Dataset excerpts:
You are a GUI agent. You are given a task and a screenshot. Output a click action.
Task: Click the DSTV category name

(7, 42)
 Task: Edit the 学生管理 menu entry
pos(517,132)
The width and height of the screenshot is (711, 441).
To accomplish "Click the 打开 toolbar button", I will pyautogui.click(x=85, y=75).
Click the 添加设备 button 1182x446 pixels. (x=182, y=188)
==
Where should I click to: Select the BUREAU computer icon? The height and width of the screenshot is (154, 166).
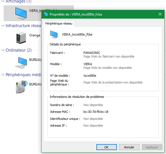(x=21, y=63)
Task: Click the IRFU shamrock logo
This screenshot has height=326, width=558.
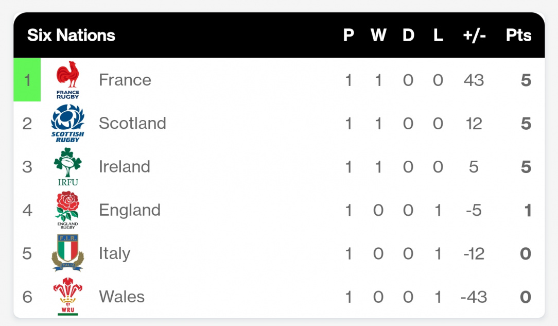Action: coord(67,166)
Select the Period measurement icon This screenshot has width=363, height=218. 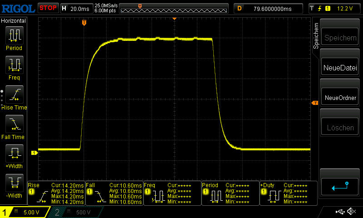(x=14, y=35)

Work instruction
Search the entries for the word "button" and copy every line that holds it.

Reply to the task
To accomplish "Click the 打开 toolbar button", I will pyautogui.click(x=85, y=75).
Click the 添加设备 button 1182x446 pixels. (x=182, y=188)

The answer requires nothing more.